DATA PROVIDED:
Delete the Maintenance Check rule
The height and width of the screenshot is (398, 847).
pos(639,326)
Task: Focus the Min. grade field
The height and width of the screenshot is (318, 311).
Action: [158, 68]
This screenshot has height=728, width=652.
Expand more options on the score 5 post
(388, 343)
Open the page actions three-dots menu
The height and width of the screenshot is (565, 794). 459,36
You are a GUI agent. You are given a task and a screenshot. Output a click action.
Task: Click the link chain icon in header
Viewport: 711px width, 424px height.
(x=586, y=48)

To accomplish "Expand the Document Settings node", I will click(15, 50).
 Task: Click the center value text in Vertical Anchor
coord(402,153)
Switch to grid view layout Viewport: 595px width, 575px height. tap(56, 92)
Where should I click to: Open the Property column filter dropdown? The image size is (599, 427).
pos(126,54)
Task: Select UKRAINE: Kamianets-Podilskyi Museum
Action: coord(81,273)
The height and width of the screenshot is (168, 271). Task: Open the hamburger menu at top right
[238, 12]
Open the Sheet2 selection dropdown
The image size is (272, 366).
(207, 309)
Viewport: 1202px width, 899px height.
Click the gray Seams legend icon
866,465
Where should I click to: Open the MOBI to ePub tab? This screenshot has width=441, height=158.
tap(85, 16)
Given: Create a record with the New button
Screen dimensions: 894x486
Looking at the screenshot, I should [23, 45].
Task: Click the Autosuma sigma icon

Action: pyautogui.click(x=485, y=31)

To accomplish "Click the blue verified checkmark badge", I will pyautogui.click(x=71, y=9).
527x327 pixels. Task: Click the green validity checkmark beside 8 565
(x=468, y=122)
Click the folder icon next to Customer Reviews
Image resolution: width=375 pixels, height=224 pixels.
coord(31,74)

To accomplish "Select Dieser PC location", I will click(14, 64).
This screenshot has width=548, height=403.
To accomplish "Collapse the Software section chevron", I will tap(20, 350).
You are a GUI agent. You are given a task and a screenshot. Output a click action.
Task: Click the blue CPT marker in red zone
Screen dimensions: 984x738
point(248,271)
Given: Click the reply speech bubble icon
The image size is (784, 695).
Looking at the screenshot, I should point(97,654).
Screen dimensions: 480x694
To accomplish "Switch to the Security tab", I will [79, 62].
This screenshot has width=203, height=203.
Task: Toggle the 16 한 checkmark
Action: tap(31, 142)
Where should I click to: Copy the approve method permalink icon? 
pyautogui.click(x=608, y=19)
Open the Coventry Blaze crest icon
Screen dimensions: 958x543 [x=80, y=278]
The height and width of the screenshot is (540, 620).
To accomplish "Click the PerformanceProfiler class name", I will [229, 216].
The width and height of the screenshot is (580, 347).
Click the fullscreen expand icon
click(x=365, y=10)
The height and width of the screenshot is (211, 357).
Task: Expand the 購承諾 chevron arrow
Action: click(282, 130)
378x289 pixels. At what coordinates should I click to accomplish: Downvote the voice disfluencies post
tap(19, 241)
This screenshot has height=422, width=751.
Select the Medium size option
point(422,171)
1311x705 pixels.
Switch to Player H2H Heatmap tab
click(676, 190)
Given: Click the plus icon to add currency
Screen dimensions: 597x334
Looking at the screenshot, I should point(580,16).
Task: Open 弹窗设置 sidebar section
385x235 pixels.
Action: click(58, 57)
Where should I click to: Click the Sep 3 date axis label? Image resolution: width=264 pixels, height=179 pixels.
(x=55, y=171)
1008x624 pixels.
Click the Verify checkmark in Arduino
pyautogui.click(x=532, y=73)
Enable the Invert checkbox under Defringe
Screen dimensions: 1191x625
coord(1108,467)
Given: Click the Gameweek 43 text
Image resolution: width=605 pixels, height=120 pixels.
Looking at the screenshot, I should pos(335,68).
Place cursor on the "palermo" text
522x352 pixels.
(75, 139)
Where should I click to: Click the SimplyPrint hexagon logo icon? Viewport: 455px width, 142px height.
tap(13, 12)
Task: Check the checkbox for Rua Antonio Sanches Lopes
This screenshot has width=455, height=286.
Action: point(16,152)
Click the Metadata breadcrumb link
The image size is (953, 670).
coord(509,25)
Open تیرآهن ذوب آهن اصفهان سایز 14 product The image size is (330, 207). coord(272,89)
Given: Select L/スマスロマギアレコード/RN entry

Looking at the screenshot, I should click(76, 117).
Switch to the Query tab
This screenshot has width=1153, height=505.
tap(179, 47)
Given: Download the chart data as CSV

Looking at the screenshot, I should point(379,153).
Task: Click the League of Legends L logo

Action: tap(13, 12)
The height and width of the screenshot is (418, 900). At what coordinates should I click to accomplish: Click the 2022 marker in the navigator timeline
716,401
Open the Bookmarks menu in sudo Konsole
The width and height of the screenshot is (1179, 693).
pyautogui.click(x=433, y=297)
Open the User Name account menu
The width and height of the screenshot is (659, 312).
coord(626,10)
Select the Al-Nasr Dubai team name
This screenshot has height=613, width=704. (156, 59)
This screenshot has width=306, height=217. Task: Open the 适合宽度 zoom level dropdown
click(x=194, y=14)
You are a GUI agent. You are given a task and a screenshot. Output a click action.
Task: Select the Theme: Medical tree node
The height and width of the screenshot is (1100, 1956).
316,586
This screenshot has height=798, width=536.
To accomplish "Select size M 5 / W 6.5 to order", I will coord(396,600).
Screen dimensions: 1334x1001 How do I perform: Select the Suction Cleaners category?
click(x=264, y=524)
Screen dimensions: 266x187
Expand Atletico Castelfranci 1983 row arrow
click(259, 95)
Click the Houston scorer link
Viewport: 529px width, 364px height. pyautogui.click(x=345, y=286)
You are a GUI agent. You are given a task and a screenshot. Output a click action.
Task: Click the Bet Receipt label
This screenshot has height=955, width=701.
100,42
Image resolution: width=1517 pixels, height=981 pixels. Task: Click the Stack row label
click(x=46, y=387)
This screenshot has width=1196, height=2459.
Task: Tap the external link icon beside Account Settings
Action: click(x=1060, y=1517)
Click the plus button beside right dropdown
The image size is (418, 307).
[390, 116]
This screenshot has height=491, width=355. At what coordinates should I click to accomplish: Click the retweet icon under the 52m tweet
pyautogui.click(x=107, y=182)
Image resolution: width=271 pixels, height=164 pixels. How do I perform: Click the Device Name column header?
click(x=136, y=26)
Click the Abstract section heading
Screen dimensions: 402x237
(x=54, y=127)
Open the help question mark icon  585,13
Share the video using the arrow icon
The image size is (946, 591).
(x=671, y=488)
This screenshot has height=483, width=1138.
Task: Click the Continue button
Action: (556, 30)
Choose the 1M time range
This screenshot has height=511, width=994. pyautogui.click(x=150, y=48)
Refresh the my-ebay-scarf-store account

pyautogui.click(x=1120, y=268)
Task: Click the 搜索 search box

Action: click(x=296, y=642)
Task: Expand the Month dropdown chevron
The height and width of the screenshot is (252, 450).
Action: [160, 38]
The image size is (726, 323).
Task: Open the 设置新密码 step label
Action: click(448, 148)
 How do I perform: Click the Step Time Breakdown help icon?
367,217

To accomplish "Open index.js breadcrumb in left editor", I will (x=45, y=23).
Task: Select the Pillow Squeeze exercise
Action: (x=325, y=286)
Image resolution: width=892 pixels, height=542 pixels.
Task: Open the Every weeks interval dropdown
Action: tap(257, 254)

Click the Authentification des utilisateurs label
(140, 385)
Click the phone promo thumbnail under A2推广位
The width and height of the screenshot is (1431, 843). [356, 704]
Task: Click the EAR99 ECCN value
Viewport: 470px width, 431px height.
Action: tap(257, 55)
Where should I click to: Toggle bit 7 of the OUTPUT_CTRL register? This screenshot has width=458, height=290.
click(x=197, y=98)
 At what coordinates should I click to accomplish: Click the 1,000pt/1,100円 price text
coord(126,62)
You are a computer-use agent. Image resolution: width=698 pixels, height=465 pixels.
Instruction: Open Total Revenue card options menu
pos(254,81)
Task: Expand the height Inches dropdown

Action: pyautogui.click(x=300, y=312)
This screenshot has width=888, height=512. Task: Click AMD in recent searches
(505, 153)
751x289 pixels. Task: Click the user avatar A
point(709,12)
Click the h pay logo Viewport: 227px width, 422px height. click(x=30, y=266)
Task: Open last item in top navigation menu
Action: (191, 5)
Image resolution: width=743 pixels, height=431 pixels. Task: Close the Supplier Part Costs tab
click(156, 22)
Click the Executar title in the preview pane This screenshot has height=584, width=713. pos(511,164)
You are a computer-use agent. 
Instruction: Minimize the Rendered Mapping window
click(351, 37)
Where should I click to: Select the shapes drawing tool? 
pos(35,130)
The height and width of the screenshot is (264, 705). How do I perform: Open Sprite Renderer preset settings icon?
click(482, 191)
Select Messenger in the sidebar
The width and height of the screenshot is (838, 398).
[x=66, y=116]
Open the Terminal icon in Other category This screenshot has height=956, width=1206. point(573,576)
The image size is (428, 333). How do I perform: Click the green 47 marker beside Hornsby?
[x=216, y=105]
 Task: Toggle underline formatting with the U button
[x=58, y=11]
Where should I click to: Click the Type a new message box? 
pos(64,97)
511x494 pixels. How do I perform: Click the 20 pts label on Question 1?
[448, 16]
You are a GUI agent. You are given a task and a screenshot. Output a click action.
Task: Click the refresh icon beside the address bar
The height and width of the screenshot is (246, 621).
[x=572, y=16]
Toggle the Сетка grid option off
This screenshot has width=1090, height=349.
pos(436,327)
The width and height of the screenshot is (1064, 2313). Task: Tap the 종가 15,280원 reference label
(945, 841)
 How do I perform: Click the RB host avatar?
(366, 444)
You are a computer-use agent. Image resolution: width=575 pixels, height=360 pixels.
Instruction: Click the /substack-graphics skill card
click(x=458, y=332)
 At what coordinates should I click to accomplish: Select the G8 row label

WHAT NEEDS TO BE DONE:
In the listing above, find the line containing "Screen dimensions: 597x334" and the line containing "Given: Click the Gameweek 43 text", then repeat those two lines and everything between them exactly.

RESPONSE BOX:
Screen dimensions: 597x334
Looking at the screenshot, I should point(580,16).
Task: Open 弹窗设置 sidebar section
385x235 pixels.
Action: click(58, 57)
Where should I click to: Click the Sep 3 date axis label? Image resolution: width=264 pixels, height=179 pixels.
(x=55, y=171)
1008x624 pixels.
Click the Verify checkmark in Arduino
pyautogui.click(x=532, y=73)
Enable the Invert checkbox under Defringe
Screen dimensions: 1191x625
coord(1108,467)
Given: Click the Gameweek 43 text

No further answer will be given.